Editor’s E-Mail Box: August 20, 2018 (2 items)

American Jewish Committee eulogizes former U.N. Secretary General Kofi Annan

The American Jewish Committee, the global Jewish advocacy organization, mourns the passing of Kofi Annan, the Ghanaian diplomat and Nobel laureate who served with distinction as Secretary General of the United Nations from 1997 to 2006.

“Kofi Annan, an individual of exceptional dignity, grace, and commitment, demonstrated that positively changing the UN posture towards Israel and the Jewish people is possible,” said AJC CEO David Harris. “While overcoming the world body’s endemic biases is an ongoing, long-term challenge, his singular contributions were pathbreaking.”
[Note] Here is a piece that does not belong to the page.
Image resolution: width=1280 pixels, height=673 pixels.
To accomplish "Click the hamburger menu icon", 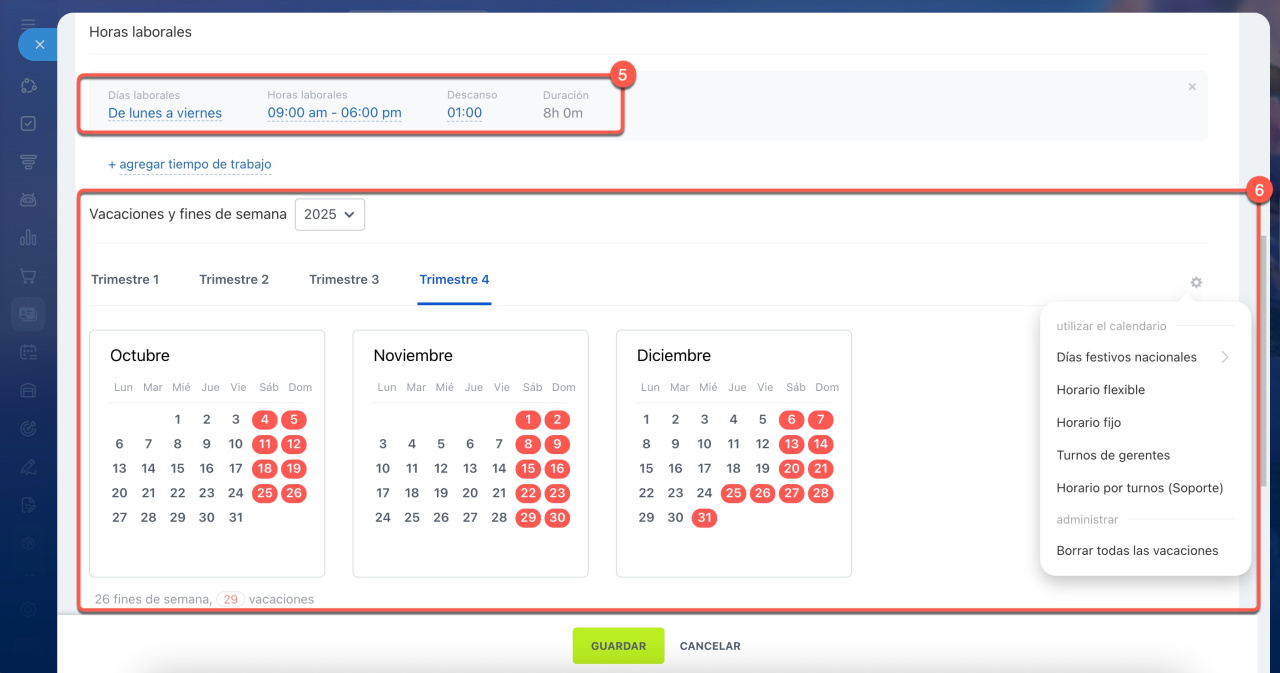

Annan, the seventh UN Secretary General, was the first one to use the word “Holocaust,” the first to address the threat of anti-Semitism, the first to advocate for ending the world body’s unjust treatment of Israel, and the first to focus on the tragic fate of Raoul Wallenberg, the Swedish diplomat who saved thousands of Hungarian Jews during the war and then was seized by the Soviets, never to be heard from again.

“The United Nations is, I hope and believe, what it always should be – a place where Jews can feel at home,” Annan said in his address to an audience of nearly 3,000 people at the AJC Centennial Dinner, in 2006, in Washington, D.C. “I hope that within my lifetime, just as in this country, where Jews are accepted without question as full citizens, by all their fellow citizens, so Israel will be accepted without question as a member by the whole family of nations.”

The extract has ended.